= Bhume Rural Municipality =

Rural municipality in Province No. 5, Nepal

Bhume (भुमे गाउँपालिका) is a rural municipality located in Eastern Rukum District of Lumbini Province Province of Nepal.

==Demographics==
At the time of the 2011 Nepal census, Bhume Rural Municipality had a population of 18,641. Of these, 64.3% spoke Nepali, 28.2% Magar, 5.6% Kham, 1.5% Gurung, 0.1% Ghale and 0.2% other languages as their first language.

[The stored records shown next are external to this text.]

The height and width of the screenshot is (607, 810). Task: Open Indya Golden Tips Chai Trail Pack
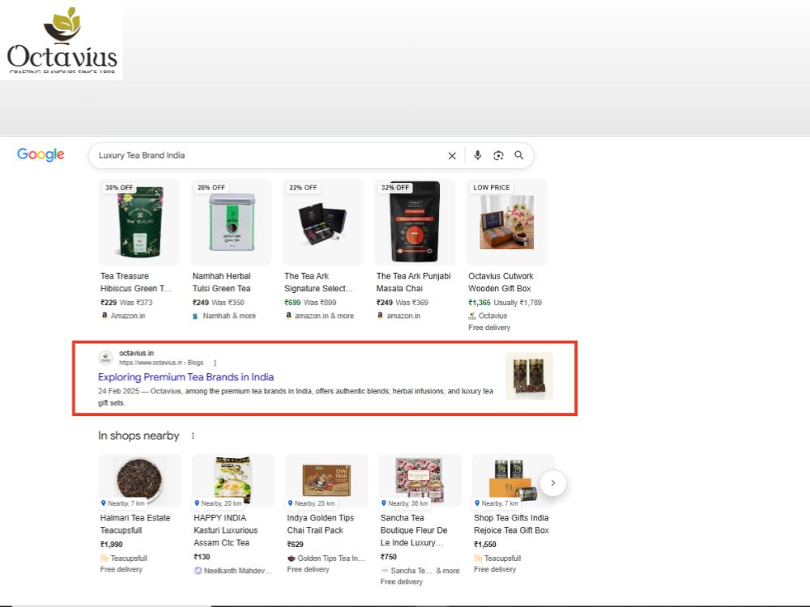(320, 524)
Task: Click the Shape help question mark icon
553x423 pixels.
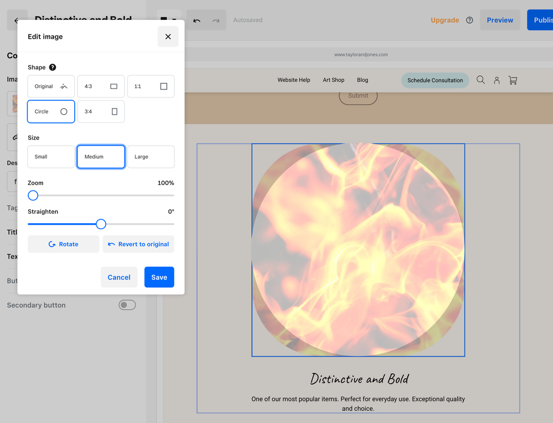Action: coord(53,68)
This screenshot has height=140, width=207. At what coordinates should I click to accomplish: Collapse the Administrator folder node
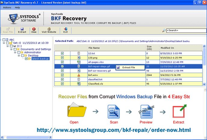tap(15, 52)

In terms of ethnicity/caste, 66.1% were Magar, 16.6% Kami, 8.8% Chhetri, 3.1% Damai/Dholi, 2.1% Gurung, 1.7% Newar, 0.4% Thakuri, 0.2% Badi, 0.2% Hill Brahmin, 0.2% other Dalit, 0.1% Chamar/Harijan/Ram, 0.1% Ghale, 0.1% Thakali and 0.2% others.

In terms of religion, 95.7% were Hindu, 1.8% Christian, 0.1% Prakriti and 2.4% others.

In terms of literacy, 54.4% could read and write, 2.9% could only read and 42.7% could neither read nor write.